“AI will transform biology.” As far as anything can be predicted, I know this is true.
But it is also a statement that risks being useless, or even counterproductive, for 2 reasons.
The first reason is that AI is massive. It can be applied in a myriad of ways across every aspect of the value chain.
Saying we need to use "AI" is like saying "we need to use electricity": Obvious and useless unless you talk specifics.
Much more meaningful is, “we need to apply large language models to improve the user interfaces for our complex equipment and methodologies,” or “we should use active learning to optimize the development of assays for early discovery.”
The second reason? It’s useless.

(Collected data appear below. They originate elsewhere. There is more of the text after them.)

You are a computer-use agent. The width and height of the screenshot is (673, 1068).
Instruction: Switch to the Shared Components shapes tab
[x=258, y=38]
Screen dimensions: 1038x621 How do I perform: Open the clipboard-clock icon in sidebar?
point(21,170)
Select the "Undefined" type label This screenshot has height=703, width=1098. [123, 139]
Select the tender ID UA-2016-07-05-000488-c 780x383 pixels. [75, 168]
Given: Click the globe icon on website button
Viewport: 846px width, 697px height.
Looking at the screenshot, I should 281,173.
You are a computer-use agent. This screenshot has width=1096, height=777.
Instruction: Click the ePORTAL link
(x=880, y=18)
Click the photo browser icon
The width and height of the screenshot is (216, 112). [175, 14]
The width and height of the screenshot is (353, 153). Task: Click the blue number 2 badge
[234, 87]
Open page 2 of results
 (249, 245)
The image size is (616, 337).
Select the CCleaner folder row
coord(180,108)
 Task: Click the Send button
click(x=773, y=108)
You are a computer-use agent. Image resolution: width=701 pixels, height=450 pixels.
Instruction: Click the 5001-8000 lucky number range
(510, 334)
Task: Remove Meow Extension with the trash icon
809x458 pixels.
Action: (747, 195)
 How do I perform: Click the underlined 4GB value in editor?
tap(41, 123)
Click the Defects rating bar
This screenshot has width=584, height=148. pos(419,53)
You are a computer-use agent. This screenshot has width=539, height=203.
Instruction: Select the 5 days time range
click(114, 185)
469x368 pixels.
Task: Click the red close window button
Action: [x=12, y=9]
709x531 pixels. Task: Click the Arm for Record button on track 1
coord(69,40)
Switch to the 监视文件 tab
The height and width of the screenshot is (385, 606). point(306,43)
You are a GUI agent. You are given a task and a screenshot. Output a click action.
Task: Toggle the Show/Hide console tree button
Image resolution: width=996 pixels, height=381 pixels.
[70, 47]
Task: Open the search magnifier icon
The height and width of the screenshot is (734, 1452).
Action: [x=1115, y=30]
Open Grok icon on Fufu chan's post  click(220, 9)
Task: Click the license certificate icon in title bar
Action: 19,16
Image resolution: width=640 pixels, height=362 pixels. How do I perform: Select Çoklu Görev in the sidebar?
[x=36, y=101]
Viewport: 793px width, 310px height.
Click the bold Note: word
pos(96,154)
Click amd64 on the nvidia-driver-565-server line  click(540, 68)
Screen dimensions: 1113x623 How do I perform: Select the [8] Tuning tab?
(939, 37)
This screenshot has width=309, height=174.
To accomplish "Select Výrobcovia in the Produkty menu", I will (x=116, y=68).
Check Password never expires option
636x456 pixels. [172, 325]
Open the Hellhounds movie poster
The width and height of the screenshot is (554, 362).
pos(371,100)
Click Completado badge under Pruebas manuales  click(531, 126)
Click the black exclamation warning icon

It’s an empty call to arms, with no acknowledgment of all the change that will be needed to make the touted revolution come about.
In the second industrial revolution, electricity was insufficient by itself to increase productivity. People needed to first realize that it offered a way of changing the way they worked.
Factories no longer had to be arranged around massive drive-shafts powered by steam engines. Instead, they could arranged into production lines. It was the combination of new technology (electrification) and new ways of working (production lines and separation of labor) that enabled the step-change in productivity.
AI and biology: Why our approach to data is the missing link
My underlying belief is that AI and biological research don’t fit together properly yet. AI is a technology that fundamentally demands change from the people who want to use it. So for AI to have a fundamental impact on biology, we must change the way we approach the process of science in the first place.
Organizations and teams will have to adopt new mindsets, which demand new scientific processes and must be supported by an updated ecosystem of tooling. In effect, the biggest way AI will change our industry and the study of biology is the change it prompts us to make to how we work.
A conversation about AI is, by this point, really a conversation about data. So what data would an AI system need to untangle biological complexity?
Data quality and context are as important as volume
Biology's complexity emerges from the interactions of its simpler components, giving rise to unique properties and behaviors. These emergent features can't be reliably predicted from individual components, necessitating a comprehensive and interconnected dataset for a deeper understanding of biological systems.
Much of the big data produced in biology are multi-omic studies: Highly detailed molecular snapshots of a system. But apart from genomic data, all of these readouts are highly dynamic—they change over time and in response to a multitude of stimuli.
To truly understand a biological system, we must understand its dynamics as any number of factors change.
So we can’t just measure a lot of things, we have to measure them in the context of this multifactorial landscape, systematically running experiments that map the space, and allow AI to “see” what is going on.
Just sequencing something isn't enough; we must also look at how it works, interacts, and reacts to different stimuli. In our pursuit of understanding the intricacies of biological processes, it's clear that one-dimensional data alone won't lead us far along this investigative path.
Where experimental data records miss the mark
When recording experimental data, we often lose vital context regarding its production. A thorough grasp of the array of experimental inputs and their systematic variations is crucial for understanding response complexity.
Yet, the extent of data we possess about our experiments—why we selected them, our methods, lab conditions, liquid classes used with automated pipettors—is extensive, but challenging to document effectively with current processes and tools.
This not only spotlights the need to enhance data recording methods: It also emphasizes how important it is to conduct experiments that yield higher quality data from the outset.
Which means that gaining a profound understanding of this data calls for a comprehensive insight into its creation process.Experiment metadata should be a pivotal component of any future AI strategy, prompting a shift in our work methodologies.
When AI can help a scientist identify the best possible experiment, run it, help analyze the full breadth and depth of experimental data and metadata, and then use that data to decide on the next experiment, then the transformation of our industry will truly have happened.
What the future of AI and data-centric biology could look like
Some companies today are already great examples of a future-oriented approach to biological data, especially in regard to AI. Consider companies like Recursion and Insitro, with comprehensive automated platforms designed for systematic, full-digitized exploration of biological systems.
They offer a glimpse into the future: Routine generation of high-quality, multidimensional data with rich metadata. This data forms the AI foundation, revolutionizing our understanding of, and interaction with, biological systems.
Beyond data quantity, it's the depth of context that truly matters. Some companies already lead by building from the ground up for nuanced, rich data for discovery. As this approach evolves, it holds promise for the industry and for biology more widely.